Now, January 2022 will find Uganda rising from the Covid-19 shock two years since the pandemic struck, and education will not be the same again.

The brutal shocks the pandemic inflicted on the country’s education system include, first of all, the most obvious: schools being closed for two years. For starters, we will have 7.5 million children, instead of 2.5 million, in Primary One for a while, as the sector managers iron out that bulge — call it constipation in the seven-step/year ladder of primary school.

Secondly, thousands of teenage girls got pregnant and became mothers due to idleness and gender-based violence occasioned by the lockdown.

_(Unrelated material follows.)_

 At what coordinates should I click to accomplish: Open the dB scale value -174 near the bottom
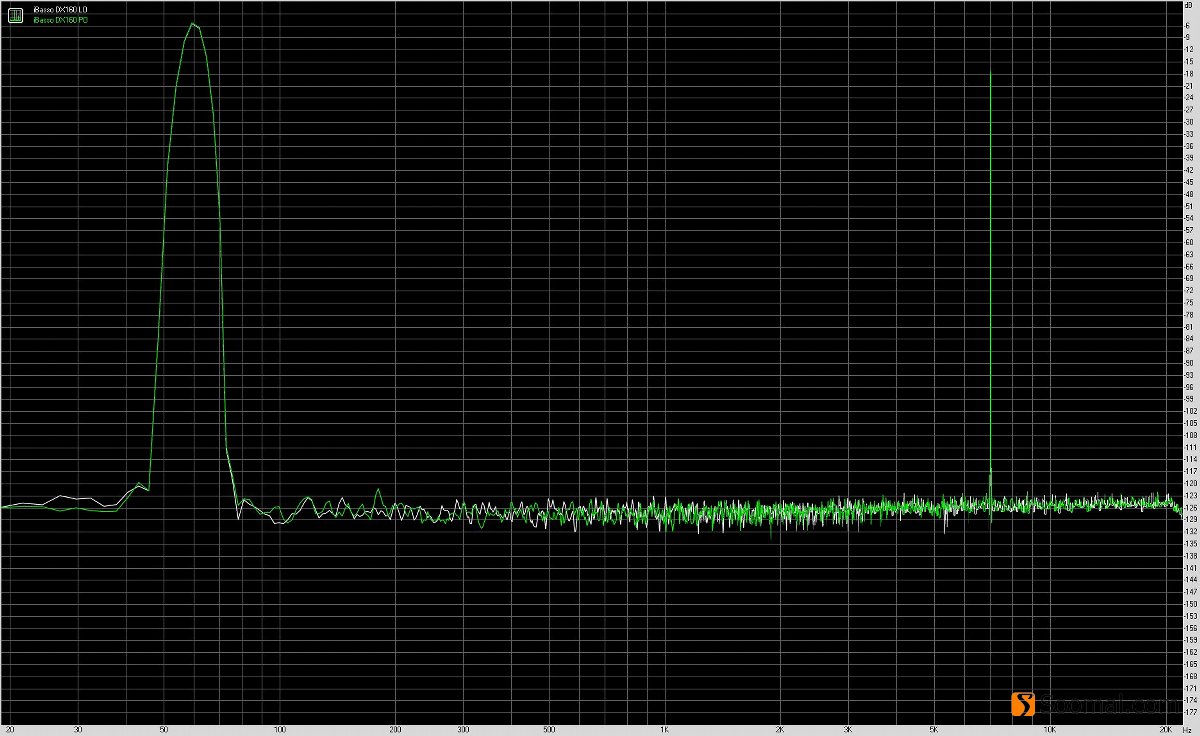click(1191, 700)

Thirdly, we all grew older by two years, but the effect on the teenagers for being out of the controlled school environment is tremendous and far-reaching. Many went to work and won’t return to school. Others got idle and disorderly, like one Mubarak Mubiru, now 17, who got his mother Fatuma Nakazibwe’s phone, created a Facebook account under some bogus name and announced the death of the Inspector General of Uganda Police Force, Martin Okoth Ochola. Cyber detectives located the account user who, realising the game was up, confessed to the crime, the seriousness of which he hadn’t fathomed. The IGP asked the Director of Public Prosecution to drop the case and opted to counsel mother and son instead.

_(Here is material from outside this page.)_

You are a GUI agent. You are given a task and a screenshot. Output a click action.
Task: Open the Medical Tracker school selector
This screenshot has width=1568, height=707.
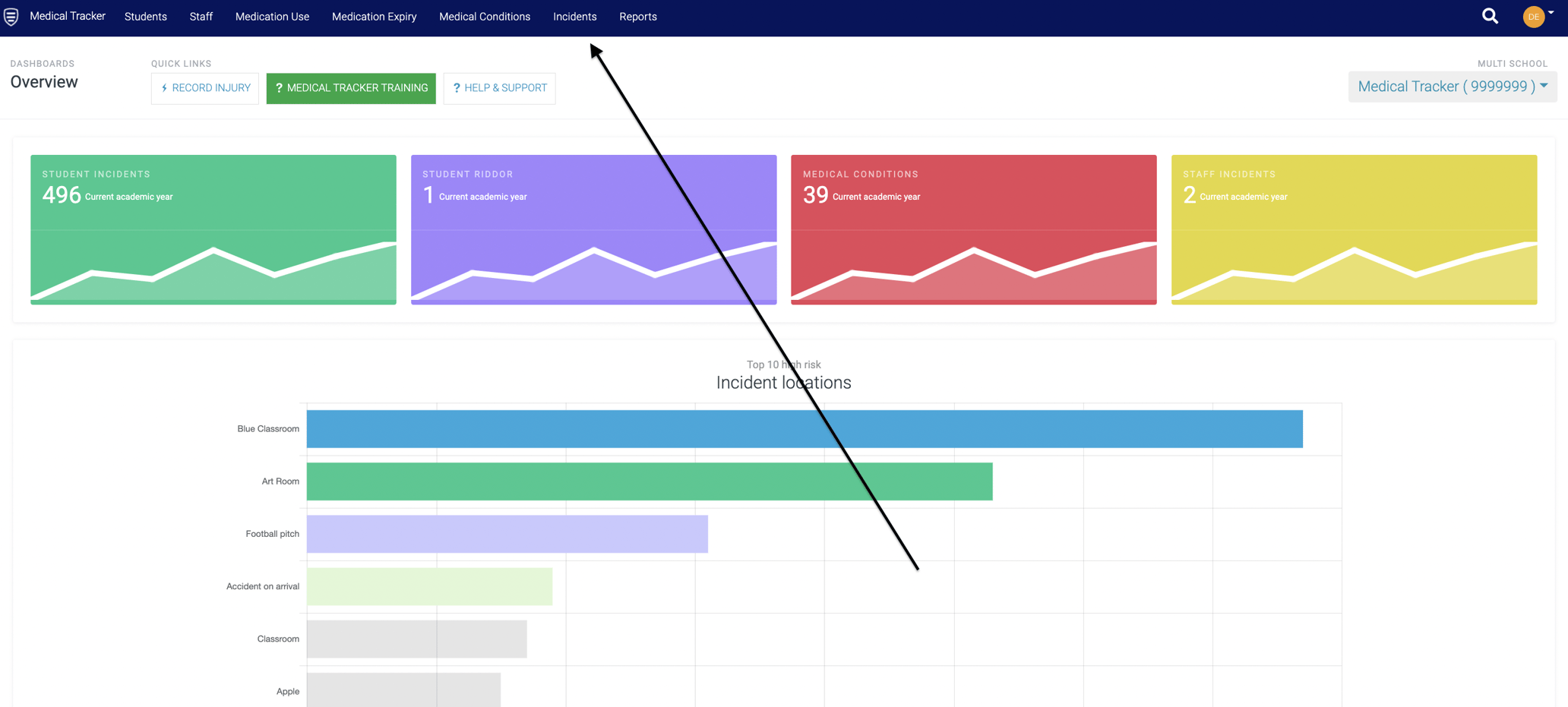click(x=1452, y=87)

Fourth are the teachers. While the government has been paying salaries to its 250,000 teachers, an equal number who (used to) teach in private schools had no pay. With the construction industry booming during the lockdown, many learnt the simplest of building activities — brickmaking — and found it lucrative. So they won’t be returning to the classroom. Some became fishermen, politicians, etc.


But fifth, some entire schools will not be returning to the education sector. Education finance is a delicate undertaking. Banks used to lend schools with ease, at minimal risk, as they had control over their cash since school fees are paid into the school account in the lender bank. Now, with two years of no fees collection, what has become of the loan balances is easy to imagine. Some school premises have converted use, others have been sold, and many fear the opening day, when banks will be ready and eager to continue their fees collection role. You don’t want to be a school proprietor come January 2022.

Now to the turning point. A quiet (r)evolution has been taking place in homesteads. Some teachers who did not become brickmakers (or when they are not busy brickmaking) started being hired to privately tutor children who were becoming unmanageable. The lockdown was very clear against opening of schools, but it did not stop a person (who may be a teacher) visiting a home (where a student is).

It started as a trickle, where financially capable parents would hire teachers to go and teach their one child. Then more people became wiser. Instead of several teachers teaching one (rich) child, one teacher started teaching several (poor) children. As of now, we can safely estimate that half or more of Uganda’s schoolage children are being taught by professional teachers — around their homes. And the key feature of this model is that there are no costs for buildings, management, profits so it is cheaper to the parent.

The immediate challenge was, of course, the Covid-19 restrictions. Police in several places started raiding localities where schooling was obviously taking place. But police operate in the society and this being disruption of a community activity, not many cases went beyond cautioning stage.

Some police officers, like those in Mukono (in Greater Kampala), who were zealous in “enforcing the presidential directives against congregation which is likely to spread infection…”. got a stern warning from the Resident District Commissioner, a tough lady who gave out her number to the teachers so they call her if a police officer disturbs them. She spelt it out that “...the President closed schools, he did not ban teaching.”

The second challenge that will arise to slow the blooming of the new model of emerging “community schools” will be regulation and examination. National exams are a VERY BIG thing in Uganda and many countries.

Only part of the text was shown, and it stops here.